Officials are reviewing the play.
“If you guys hadn’t made her tip her hand, she might’ve trusted you with more information and brought you in as her pawns to help her ag–“
Bullshit flag stands. 15 yard penalty on the DM. Repeat first down.
We are dealing with a DMPC, ladies and gentlemen. When a Dungeon Master has a super cool character that they are super precious about, a persona through which they can insert themselves into the party, then you are approaching the white hot singularity of “Not a Good Time.” I have seen DMPCs handled well, but they are the exception and not the rule. Typically, a good DMPC is a guide, a specialist, and carefully executed in such a way as not to hog the spotlight. This one is a sketchy Dragon-Elf who browbeats us into murdering some dudes for her.
“Would it be better if she wasn’t a dragon? Because she could totally not be a dragon. You guys don’t know yet.”
The Basic Unit of D&D
I call a general halt right about there. “Look, bud. I like this group, and we’re having fun playing together. What we need is to nail down the core of Dungeons and Dragons. You’re trying to do this whole sweeping story that is epic and expansive and deep, but what we really want is to be given some direction. We want to know that if we go somewhere, there’s something for us to do there. We’re trying to bite off on everything, but there’s nothing to bite off on. So, here’s what we want: a dungeon. Build us a dungeon to bust, with six to eight encounters. Just one meaty adventuring day. Let us go and explore a place, fight some monsters, earn some xp, find some treasure. Give us the basic D&D experience. Forget the epic narrative, just show me that you can give us the basics.”
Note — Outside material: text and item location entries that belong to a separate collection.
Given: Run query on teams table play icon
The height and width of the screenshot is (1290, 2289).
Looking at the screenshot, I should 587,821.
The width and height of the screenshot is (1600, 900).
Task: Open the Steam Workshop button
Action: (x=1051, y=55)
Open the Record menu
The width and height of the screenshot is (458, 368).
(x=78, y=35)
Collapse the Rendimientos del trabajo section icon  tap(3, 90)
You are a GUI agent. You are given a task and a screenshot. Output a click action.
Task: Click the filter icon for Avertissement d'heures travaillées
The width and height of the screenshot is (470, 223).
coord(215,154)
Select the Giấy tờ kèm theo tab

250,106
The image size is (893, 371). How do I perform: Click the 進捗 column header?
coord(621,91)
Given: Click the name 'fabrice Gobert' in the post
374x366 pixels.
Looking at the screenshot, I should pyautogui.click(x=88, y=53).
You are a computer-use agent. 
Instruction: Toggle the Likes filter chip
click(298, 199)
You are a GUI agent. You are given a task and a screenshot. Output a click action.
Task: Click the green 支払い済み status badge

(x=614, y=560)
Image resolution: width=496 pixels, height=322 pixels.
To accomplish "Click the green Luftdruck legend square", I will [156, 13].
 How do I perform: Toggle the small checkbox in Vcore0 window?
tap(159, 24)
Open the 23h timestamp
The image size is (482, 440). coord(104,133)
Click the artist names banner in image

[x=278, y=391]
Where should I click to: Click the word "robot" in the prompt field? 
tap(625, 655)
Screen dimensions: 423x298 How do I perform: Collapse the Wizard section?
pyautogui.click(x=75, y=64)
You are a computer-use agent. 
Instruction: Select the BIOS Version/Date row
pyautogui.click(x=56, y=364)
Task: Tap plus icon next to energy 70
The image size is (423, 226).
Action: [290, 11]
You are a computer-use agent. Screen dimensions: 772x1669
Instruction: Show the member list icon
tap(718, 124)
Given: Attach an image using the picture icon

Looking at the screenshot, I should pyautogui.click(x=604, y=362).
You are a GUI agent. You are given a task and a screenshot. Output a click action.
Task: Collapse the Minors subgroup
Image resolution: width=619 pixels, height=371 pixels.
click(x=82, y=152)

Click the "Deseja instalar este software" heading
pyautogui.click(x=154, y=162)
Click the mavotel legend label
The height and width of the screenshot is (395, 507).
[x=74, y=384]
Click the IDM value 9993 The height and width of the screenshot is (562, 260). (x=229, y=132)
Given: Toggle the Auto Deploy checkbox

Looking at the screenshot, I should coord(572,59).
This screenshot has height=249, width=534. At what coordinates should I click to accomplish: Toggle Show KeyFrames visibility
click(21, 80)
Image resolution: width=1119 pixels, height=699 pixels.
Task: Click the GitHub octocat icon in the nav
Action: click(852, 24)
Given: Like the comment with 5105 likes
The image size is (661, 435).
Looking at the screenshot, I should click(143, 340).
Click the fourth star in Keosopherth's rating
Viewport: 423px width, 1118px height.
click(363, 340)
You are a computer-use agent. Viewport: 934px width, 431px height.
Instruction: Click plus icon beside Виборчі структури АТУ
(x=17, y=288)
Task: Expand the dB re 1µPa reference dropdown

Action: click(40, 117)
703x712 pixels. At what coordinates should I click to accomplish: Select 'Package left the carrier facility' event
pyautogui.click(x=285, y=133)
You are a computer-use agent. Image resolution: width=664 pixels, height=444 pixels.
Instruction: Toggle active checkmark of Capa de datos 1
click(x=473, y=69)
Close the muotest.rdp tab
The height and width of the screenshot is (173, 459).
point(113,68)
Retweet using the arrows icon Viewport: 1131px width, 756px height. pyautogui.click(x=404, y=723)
With these marching orders, I felt the weight come off his shoulders. He was excited. This was an attainable goal. More than that, everyone else was excited. We were going to maybe have an objective, and there’d be some treasure in there probably! And more than one combat!
I got some messages from the DM that had me a little unsure, because I could see the overthinking coming in. “I’ve been working on the ecology of this dungeon,” or “It’s got three-hundred years of history.” Stuff like that is great set-dressing, but I was starting to get concerned that he’d lost his focus on providing the basics, and was wandering off to filigree corners that we weren’t allowed to see.
When the night came, we got six to eight encounters. Six of them were with the same monster (firenewts) in groups of three to five in featureless stone rooms with one door. Neither hide nor hair was said of dungeon ecology. These firenewts made the dungeon warm and humid, though that was about all the description we got. There was a trap, though it required him asking if we were going to mess with the blatantly dangerous cauldron of boiling muck in the center of the room. To be good sports, we did. It hurt. There was a goblin that we rescued from a cage, but he had nothing to say to us that was interesting, memorable, or tactically advantageous. He didn’t know anything about the dungeon, or its vaunted 300 years history. He wasn’t from around here, but when we prodded, he didn’t want to talk about his homeland. When we told him he was free to go and pointed the way out of the dungeon, he sauntered off.
We cleared the dungeon, got a handful of coins for our trouble, and were left with the sense that while it had technically been what we’d asked for, it hadn’t quite stepped above the level of slaughtering boars in Goldshire. It hadn’t felt like D&D. We went around the table, thanked each other, and agreed that we’d have to get together again sometime to roll some more dice. But we never did.
The campaign, we decided had run its course. The DM agreed it was probably for the best. He was getting burnt out, anyway.